● TRY IT
Please write out all of the records below exactly as they appear.
[[ TASK INPUTS, beginning ]]
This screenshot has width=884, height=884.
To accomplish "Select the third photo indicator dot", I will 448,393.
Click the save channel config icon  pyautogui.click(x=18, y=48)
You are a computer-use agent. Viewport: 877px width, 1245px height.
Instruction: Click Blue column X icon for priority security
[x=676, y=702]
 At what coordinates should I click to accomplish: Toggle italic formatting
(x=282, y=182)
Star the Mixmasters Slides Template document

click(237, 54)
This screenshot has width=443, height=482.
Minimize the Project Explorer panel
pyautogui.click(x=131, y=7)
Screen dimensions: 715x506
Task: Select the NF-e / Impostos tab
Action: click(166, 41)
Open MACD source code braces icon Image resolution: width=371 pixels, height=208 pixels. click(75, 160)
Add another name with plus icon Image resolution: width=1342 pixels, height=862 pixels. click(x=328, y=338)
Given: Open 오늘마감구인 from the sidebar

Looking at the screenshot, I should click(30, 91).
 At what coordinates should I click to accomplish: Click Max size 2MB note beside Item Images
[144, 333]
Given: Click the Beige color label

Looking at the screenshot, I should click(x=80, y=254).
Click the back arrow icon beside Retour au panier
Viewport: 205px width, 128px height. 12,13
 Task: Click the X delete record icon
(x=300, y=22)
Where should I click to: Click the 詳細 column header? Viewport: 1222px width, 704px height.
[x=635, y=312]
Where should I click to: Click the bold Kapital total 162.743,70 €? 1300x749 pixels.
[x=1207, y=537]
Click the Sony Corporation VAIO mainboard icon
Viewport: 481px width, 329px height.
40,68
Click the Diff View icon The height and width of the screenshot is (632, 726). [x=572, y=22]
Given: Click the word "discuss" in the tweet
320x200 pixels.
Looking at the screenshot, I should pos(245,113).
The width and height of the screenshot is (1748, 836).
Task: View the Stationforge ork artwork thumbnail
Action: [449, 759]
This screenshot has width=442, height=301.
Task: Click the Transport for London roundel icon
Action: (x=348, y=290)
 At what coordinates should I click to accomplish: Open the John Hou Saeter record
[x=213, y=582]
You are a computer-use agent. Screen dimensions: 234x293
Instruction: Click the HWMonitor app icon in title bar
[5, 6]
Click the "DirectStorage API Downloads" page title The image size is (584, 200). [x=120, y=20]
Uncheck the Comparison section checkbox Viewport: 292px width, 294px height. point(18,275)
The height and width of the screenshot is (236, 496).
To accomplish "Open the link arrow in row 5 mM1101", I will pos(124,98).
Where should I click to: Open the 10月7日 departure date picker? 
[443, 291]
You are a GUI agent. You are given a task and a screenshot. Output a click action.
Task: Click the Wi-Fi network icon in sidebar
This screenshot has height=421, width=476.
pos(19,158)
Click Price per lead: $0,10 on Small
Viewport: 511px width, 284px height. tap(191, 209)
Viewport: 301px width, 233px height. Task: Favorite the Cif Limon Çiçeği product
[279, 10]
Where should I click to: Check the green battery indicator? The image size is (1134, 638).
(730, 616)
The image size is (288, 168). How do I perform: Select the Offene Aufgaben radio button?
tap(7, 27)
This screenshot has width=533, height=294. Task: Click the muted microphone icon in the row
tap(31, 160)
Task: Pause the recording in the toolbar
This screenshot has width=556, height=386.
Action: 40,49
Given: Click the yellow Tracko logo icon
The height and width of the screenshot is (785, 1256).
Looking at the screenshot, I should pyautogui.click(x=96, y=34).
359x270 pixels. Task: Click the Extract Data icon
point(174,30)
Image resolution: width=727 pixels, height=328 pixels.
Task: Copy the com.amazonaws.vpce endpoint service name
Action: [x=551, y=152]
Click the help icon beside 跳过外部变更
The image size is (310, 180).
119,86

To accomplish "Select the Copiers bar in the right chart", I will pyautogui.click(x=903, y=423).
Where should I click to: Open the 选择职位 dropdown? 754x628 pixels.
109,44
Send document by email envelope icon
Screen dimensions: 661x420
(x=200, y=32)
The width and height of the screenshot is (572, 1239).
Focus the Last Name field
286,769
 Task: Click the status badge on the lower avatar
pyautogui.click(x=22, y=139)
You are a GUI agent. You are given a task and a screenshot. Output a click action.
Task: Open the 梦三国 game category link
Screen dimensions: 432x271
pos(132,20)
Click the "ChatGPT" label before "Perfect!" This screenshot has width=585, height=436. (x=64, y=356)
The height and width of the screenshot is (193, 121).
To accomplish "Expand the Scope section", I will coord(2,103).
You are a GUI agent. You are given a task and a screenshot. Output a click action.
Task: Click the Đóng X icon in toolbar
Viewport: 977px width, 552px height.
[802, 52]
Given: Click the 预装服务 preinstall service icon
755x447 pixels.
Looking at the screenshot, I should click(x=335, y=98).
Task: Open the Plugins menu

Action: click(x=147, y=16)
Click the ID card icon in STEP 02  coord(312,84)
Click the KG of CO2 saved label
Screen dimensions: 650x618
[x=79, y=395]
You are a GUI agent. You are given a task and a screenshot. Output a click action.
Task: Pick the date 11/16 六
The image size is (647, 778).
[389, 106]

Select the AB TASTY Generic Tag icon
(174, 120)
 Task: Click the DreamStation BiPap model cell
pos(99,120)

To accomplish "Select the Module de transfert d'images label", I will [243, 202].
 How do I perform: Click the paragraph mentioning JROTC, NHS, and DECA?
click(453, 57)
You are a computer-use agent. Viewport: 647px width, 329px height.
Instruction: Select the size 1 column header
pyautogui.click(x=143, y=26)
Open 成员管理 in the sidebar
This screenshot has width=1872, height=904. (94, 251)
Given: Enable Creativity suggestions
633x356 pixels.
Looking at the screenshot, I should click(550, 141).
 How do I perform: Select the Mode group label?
[[ TASK INPUTS, end ]]
● TASK OUTPUT
This screenshot has width=884, height=884.
To accomplish "Select the third photo indicator dot", I will 448,393.
Click the save channel config icon  pyautogui.click(x=18, y=48)
You are a computer-use agent. Viewport: 877px width, 1245px height.
Instruction: Click Blue column X icon for priority security
[x=676, y=702]
 At what coordinates should I click to accomplish: Toggle italic formatting
(x=282, y=182)
Star the Mixmasters Slides Template document

click(237, 54)
This screenshot has width=443, height=482.
Minimize the Project Explorer panel
pyautogui.click(x=131, y=7)
Screen dimensions: 715x506
Task: Select the NF-e / Impostos tab
Action: click(166, 41)
Open MACD source code braces icon Image resolution: width=371 pixels, height=208 pixels. click(75, 160)
Add another name with plus icon Image resolution: width=1342 pixels, height=862 pixels. click(x=328, y=338)
Given: Open 오늘마감구인 from the sidebar

Looking at the screenshot, I should click(30, 91).
 At what coordinates should I click to accomplish: Click Max size 2MB note beside Item Images
[144, 333]
Given: Click the Beige color label

Looking at the screenshot, I should click(x=80, y=254).
Click the back arrow icon beside Retour au panier
Viewport: 205px width, 128px height. 12,13
 Task: Click the X delete record icon
(x=300, y=22)
Where should I click to: Click the 詳細 column header? Viewport: 1222px width, 704px height.
[x=635, y=312]
Where should I click to: Click the bold Kapital total 162.743,70 €? 1300x749 pixels.
[x=1207, y=537]
Click the Sony Corporation VAIO mainboard icon
Viewport: 481px width, 329px height.
40,68
Click the Diff View icon The height and width of the screenshot is (632, 726). [x=572, y=22]
Given: Click the word "discuss" in the tweet
320x200 pixels.
Looking at the screenshot, I should pos(245,113).
The width and height of the screenshot is (1748, 836).
Task: View the Stationforge ork artwork thumbnail
Action: [449, 759]
This screenshot has width=442, height=301.
Task: Click the Transport for London roundel icon
Action: (x=348, y=290)
 At what coordinates should I click to accomplish: Open the John Hou Saeter record
[x=213, y=582]
You are a computer-use agent. Screen dimensions: 234x293
Instruction: Click the HWMonitor app icon in title bar
[5, 6]
Click the "DirectStorage API Downloads" page title The image size is (584, 200). [x=120, y=20]
Uncheck the Comparison section checkbox Viewport: 292px width, 294px height. point(18,275)
The height and width of the screenshot is (236, 496).
To accomplish "Open the link arrow in row 5 mM1101", I will pos(124,98).
Where should I click to: Open the 10月7日 departure date picker? 
[443, 291]
You are a GUI agent. You are given a task and a screenshot. Output a click action.
Task: Click the Wi-Fi network icon in sidebar
This screenshot has height=421, width=476.
pos(19,158)
Click Price per lead: $0,10 on Small
Viewport: 511px width, 284px height. tap(191, 209)
Viewport: 301px width, 233px height. Task: Favorite the Cif Limon Çiçeği product
[279, 10]
Where should I click to: Check the green battery indicator? The image size is (1134, 638).
(730, 616)
The image size is (288, 168). How do I perform: Select the Offene Aufgaben radio button?
tap(7, 27)
This screenshot has width=533, height=294. Task: Click the muted microphone icon in the row
tap(31, 160)
Task: Pause the recording in the toolbar
This screenshot has width=556, height=386.
Action: 40,49
Given: Click the yellow Tracko logo icon
The height and width of the screenshot is (785, 1256).
Looking at the screenshot, I should pyautogui.click(x=96, y=34).
359x270 pixels. Task: Click the Extract Data icon
point(174,30)
Image resolution: width=727 pixels, height=328 pixels.
Task: Copy the com.amazonaws.vpce endpoint service name
Action: [x=551, y=152]
Click the help icon beside 跳过外部变更
The image size is (310, 180).
119,86

To accomplish "Select the Copiers bar in the right chart", I will pyautogui.click(x=903, y=423).
Where should I click to: Open the 选择职位 dropdown? 754x628 pixels.
109,44
Send document by email envelope icon
Screen dimensions: 661x420
(x=200, y=32)
The width and height of the screenshot is (572, 1239).
Focus the Last Name field
286,769
 Task: Click the status badge on the lower avatar
pyautogui.click(x=22, y=139)
You are a GUI agent. You are given a task and a screenshot. Output a click action.
Task: Open the 梦三国 game category link
Screen dimensions: 432x271
pos(132,20)
Click the "ChatGPT" label before "Perfect!" This screenshot has width=585, height=436. (x=64, y=356)
The height and width of the screenshot is (193, 121).
To accomplish "Expand the Scope section", I will coord(2,103).
You are a GUI agent. You are given a task and a screenshot. Output a click action.
Task: Click the Đóng X icon in toolbar
Viewport: 977px width, 552px height.
[802, 52]
Given: Click the 预装服务 preinstall service icon
755x447 pixels.
Looking at the screenshot, I should click(x=335, y=98).
Task: Open the Plugins menu

Action: click(x=147, y=16)
Click the ID card icon in STEP 02  coord(312,84)
Click the KG of CO2 saved label
Screen dimensions: 650x618
[x=79, y=395]
You are a GUI agent. You are given a task and a screenshot. Output a click action.
Task: Pick the date 11/16 六
The image size is (647, 778).
[389, 106]

Select the AB TASTY Generic Tag icon
(174, 120)
 Task: Click the DreamStation BiPap model cell
pos(99,120)

To accomplish "Select the Module de transfert d'images label", I will [243, 202].
 How do I perform: Click the paragraph mentioning JROTC, NHS, and DECA?
click(453, 57)
You are a computer-use agent. Viewport: 647px width, 329px height.
Instruction: Select the size 1 column header
pyautogui.click(x=143, y=26)
Open 成员管理 in the sidebar
This screenshot has width=1872, height=904. (94, 251)
Given: Enable Creativity suggestions
633x356 pixels.
Looking at the screenshot, I should click(550, 141).
 How do I perform: Select the Mode group label?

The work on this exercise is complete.